- Relator(a)
- Ministro Reynaldo Soares da Fonseca
- Órgão julgador
- Quinta Turma
- Data do julgamento
- 25/02/2026
- Data de publicação
- 02/03/2026
STJ – Acórdão, Rel. Ministro Reynaldo Soares da Fonseca, Quinta Turma, j. 25/02/2026, p. 02/03/2026
PROCESSO PENAL. AGRAVO REGIMENTAL NO HABEAS CORPUS. HABEAS CORPUS SUBSTITUTIVO DE RECURSO PRÓPRIO. PROCESSO PENAL. TRÁFICO DE DROGAS. PRISÃO PREVENTIVA. FUNDAMENTAÇÃO CONCRETA. GARANTIA DA ORDEM PÚBLICA. GRAVIDADE EM CONCRETO DO MODUS OPERANDI. QUANTIDADE E VARIEDADE DE ENTORPECENTES. REINCIDÊNCIA ESPECÍFICA. CONTEMPORANEIDADE. MEDIDAS CAUTELARES ALTERNATIVAS. INADEQUAÇÃO. AGRAVO REGIMENTAL NÃO PROVIDO. 1. De acordo com a sistemática recursal, o habeas corpus não pode ser utilizado como substituto de recurso próprio, ressalvada a hipótese de flagrante ilegalidade, caso em que a ordem pode ser concedida de ofício.
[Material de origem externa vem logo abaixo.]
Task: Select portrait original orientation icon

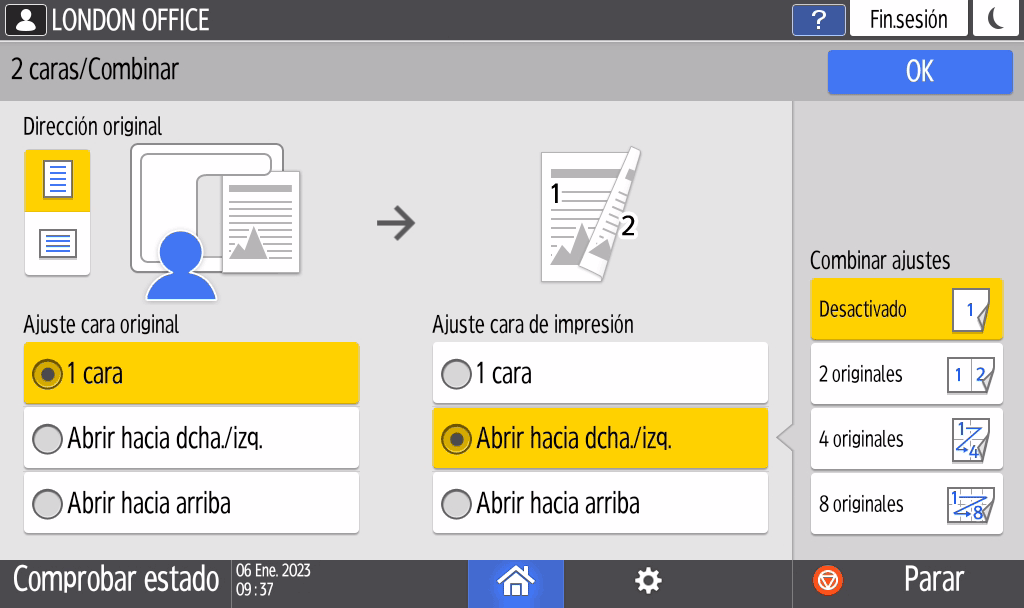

No caso, a ordem não foi conhecida, tendo sido examinadas as alegações defensivas, sem a constatação de constrangimento ilegal. 2. A prisão preventiva foi mantida nas instâncias ordinárias com base em elementos empíricos do caso: apreensão de mais de 35 kg de cocaína, parte já fracionada em 3.864 microtubos prontos para a venda, além de 344 plantas de cannabis; existência de estufas climatizadas, condensadores, lâmpadas, balanças de precisão e caderno de anotações de dolagem e distribuição; tentativa de evasão na abordagem e estrutura logística em quatro residências interligadas. 3. A reincidência específica do agravante autoriza a conclusão pelo risco concreto de reiteração delitiva, justificando a custódia para garantia da ordem pública. 4. A contemporaneidade da medida cautelar foi reconhecida pelas instâncias ordinárias, ante a persistência atual dos motivos que justificam a segregação, não se vinculando exclusivamente à data do fato. 5. As medidas cautelares alternativas do art. 319 do CPP não se mostram adequadas diante da elevada periculosidade evidenciada pelo modus operandi profissionalizado e pela expressiva quantidade e variedade de drogas apreendidas. 6. Agravo regimental não provido. (AgRg no HC n. 1.053.066/MG, relator Ministro Reynaldo Soares da Fonseca, Quinta Turma, julgado em 25/2/2026, DJEN de 2/3/2026.)